*** Begin section ***

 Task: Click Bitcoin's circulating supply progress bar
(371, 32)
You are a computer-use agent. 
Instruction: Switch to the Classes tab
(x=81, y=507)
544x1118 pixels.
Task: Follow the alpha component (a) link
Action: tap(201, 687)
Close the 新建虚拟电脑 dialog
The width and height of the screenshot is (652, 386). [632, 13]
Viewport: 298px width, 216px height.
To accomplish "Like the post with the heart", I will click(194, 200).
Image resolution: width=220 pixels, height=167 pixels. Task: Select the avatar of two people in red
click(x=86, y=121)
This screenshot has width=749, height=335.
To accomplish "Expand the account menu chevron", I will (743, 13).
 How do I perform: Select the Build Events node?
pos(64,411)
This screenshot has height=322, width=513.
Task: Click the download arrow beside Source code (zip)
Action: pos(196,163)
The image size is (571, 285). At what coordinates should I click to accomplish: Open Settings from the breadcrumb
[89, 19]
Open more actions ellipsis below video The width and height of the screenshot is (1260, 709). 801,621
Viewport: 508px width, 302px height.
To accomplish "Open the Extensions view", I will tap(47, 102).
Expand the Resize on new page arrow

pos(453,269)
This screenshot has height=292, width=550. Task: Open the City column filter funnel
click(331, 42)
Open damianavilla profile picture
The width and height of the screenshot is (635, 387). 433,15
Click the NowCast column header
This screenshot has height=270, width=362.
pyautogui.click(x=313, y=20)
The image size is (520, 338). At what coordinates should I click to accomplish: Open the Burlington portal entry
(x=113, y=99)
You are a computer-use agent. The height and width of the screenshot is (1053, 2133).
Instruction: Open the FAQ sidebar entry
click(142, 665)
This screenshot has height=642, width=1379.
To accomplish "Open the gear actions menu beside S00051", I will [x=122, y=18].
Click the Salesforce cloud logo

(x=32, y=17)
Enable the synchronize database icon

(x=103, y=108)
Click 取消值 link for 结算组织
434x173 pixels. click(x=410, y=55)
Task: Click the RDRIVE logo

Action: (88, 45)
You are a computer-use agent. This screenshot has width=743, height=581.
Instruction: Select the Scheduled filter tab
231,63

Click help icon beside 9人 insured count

*** End section ***

● Problem to solve
An exact copy of the lines from the one containing "This screenshot has height=642, width=1379." through the end of the entries is required, and nothing beyond them.

● Exercise result
This screenshot has height=642, width=1379.
To accomplish "Open the gear actions menu beside S00051", I will [x=122, y=18].
Click the Salesforce cloud logo

(x=32, y=17)
Enable the synchronize database icon

(x=103, y=108)
Click 取消值 link for 结算组织
434x173 pixels. click(x=410, y=55)
Task: Click the RDRIVE logo

Action: (88, 45)
You are a computer-use agent. This screenshot has width=743, height=581.
Instruction: Select the Scheduled filter tab
231,63

Click help icon beside 9人 insured count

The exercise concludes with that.